August Underground is a 2001 American exploitation horror film directed by Fred Vogel, and written by Vogel and Allen Peters. The film stars Vogel as a serial killer named Peter, who kidnaps and kills several innocent people, while his unnamed accomplice, played by Peters, films and documents the murders.

Filmed in an intentionally amateurish found footage style, August Underground was met with mixed reviews. The film was followed by two sequels, August Underground's Mordum in 2003, and August Underground's Penance in 2007.

Plot 
Peter, a serial killer, invites his camera-wielding friend into his basement, where he is holding a woman named Laura captive. Peter and his accomplice torture her at their leisure, committing sadistic acts such as slicing one of her nipples off and covering her in feces and urine.

Next, the two pick up a female hitchhiker. After Peter coerces her into performing oral sex, he beats and leaves her for dead on the side of the road. After the duo are kicked out of a concert for rowdy behavior, Peter and his accomplice return to the house to find that Laura has died.

Peter murders an old woman in her home, then terrorizes a convenience store with his accomplice. They abandon their plans to kidnap the clerk or a shopper when they hear police sirens approaching. The two then proceed to tour Roadside America, and visit a tattoo parlor. When the tattoo artist finishes giving Peter a tattoo, he and his twin brother are captured by Peter and the cameraman. They cut a leg off of the tattoo artist then bludgeon him and his brother to death.

The two hire prostitutes for a drug-fueled orgy. Peter sodomizes one prostitute while beating her with a hammer. The remaining prostitute tries to escape. In the chaotic chase that ensues, the accomplice drops the camera, leading to silence in the room.

Cast 
 Fred Vogel as Peter
 Allen Peters as Man Behind the Camera
 Kyle Dealman
 Dan Friedman
 Alexa Iris as Hitchhiker
 Victoria Jones as Old Woman
 Aaron LaBonte as Younger Twin
 Ben LaBonte as Older Twin
 Andrew Lauer
 Peter Mountain
 AnnMarie Reveruzzi as Laura (Girl in Cellar)
 Erika Risovich as Erika (Blond Prostitute)
 Russel A. Sagona
 Randi Stubbs as Black Prostitute
 Stephen Vogel as Boy in Supermarket
 John A. Wisniewski as Michael (Dead Man in Bathtub)
 Nick Yatso as Bouncer at Concert

Production

August Underground was produced, and directed by Fred Vogel in his directorial debut, with Vogel also co-writing, and starring in the film's lead role. Initially, Vogel had wanted to make a "big-budget zombie film", but felt that his inexperience at making a feature film would turn away any potential financiers. With this in mind, Vogel decided to make another film that would help him gain awareness of his work and potential financing for the film. The idea for the film came from Vogel's frustration with the serial killer genre, which he felt "didn't show you what was really going on". Taking inspiration from John McNaughton's Henry: Portrait of a Serial Killer, Vogel wanted to make a film that was both "ugly" and realistic while also being unique and original. Principal photography began in August 2000, under the working title Peter.

○ ○ ○

— Aim —
According to the article on August Underground, what working title was the film shot under?

— Recorded data —
○ ○ ○

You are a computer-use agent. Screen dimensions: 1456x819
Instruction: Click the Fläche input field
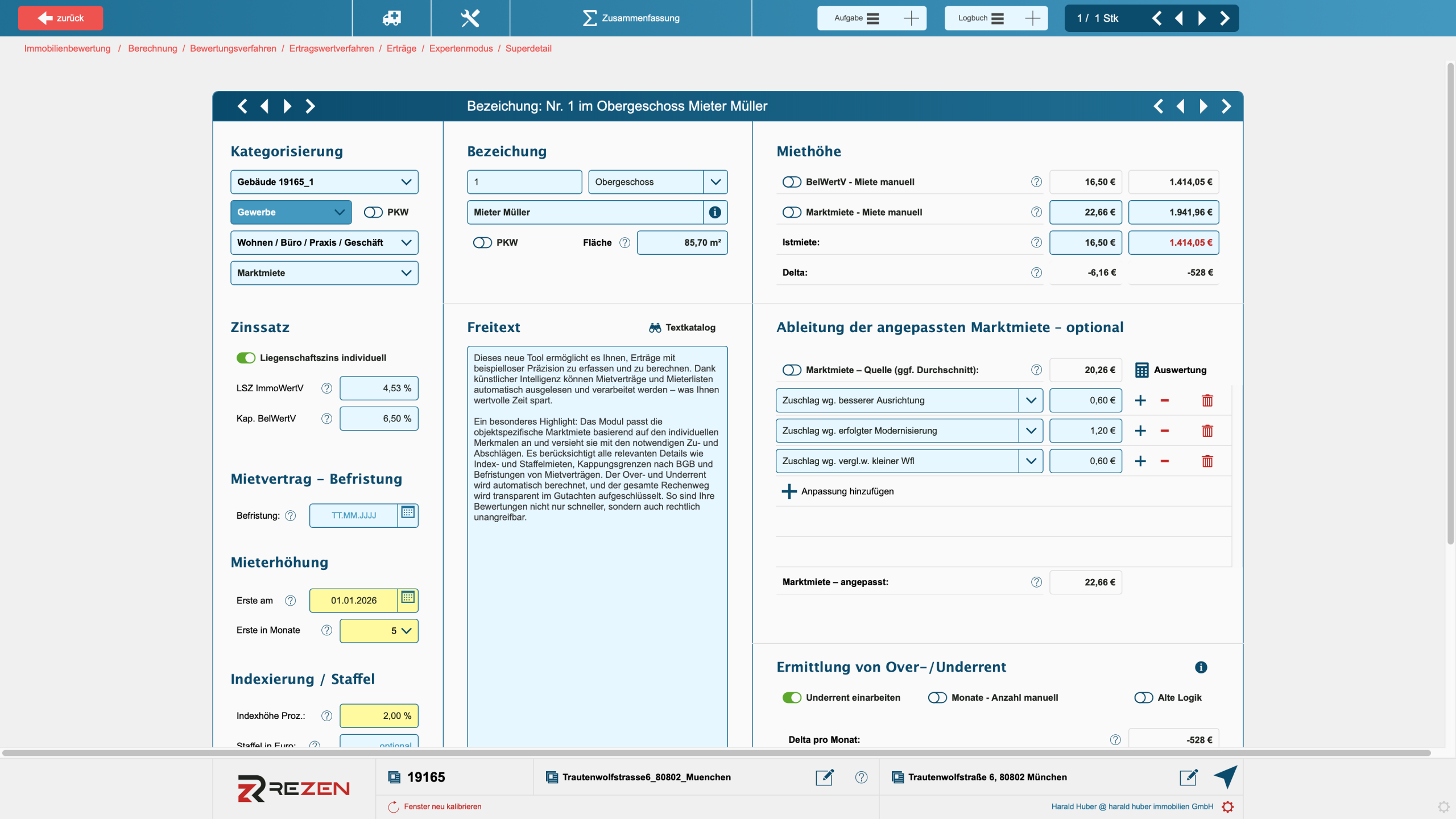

○ ○ ○

— Problem solution —
Peter